By Greg Argos

PHILADELPHIA (CBS) — So far, the virtual school year has had its ups and downs in Philadelphia. But there’s been at least one constant — violence in students’ neighborhoods. Now the Philadelphia School District is making sure students get help during this new normal.

The increase in violence throughout Philadelphia is having a huge impact on many students throughout the city.

“We’re all very well aware of the many tragedies that have affected our students over this past summer,” said Abigail Gray “Many of our schools have had incidents in their communities that have affected their families in one way or another.”

So Gray, the deputy chief for school climate and culture at the Philadelphia School District has had to change how students get help. That is because now there are no in-person meetings.

“We have more mental health support available for students and families than we ever have had in the past.
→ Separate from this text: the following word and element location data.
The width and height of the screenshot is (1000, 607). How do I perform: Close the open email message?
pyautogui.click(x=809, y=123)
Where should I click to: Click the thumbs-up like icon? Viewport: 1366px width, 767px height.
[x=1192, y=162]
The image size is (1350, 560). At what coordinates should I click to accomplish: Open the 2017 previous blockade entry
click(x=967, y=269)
However, those services are being delivered virtually right now,” Gray said.

But not all tragedies make the news and so the district has started a new online policy, a preventative measure meant to engage students and search for red flags.
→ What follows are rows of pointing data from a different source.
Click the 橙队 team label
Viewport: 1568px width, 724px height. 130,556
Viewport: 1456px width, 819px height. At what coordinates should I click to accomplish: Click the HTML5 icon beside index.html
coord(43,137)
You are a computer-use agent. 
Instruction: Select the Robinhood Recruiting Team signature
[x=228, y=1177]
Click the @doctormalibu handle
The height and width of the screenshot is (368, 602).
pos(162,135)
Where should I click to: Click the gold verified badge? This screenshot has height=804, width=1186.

“A 30-minute daily meeting, a community or morning meeting where the teacher engages in the students in a conversation or activity around what’s going on in their lives or how they’re feeling and that can be a great way to identify kids that might be struggling,” said Gray.

For the first time ever, Gray says the Philadelphia School District has a mental health professional paired with every single school in the city.

That initiative was planned before the pandemic but now with the increase in tragedies, those counselors are being utilized more and more often– virtually, of course.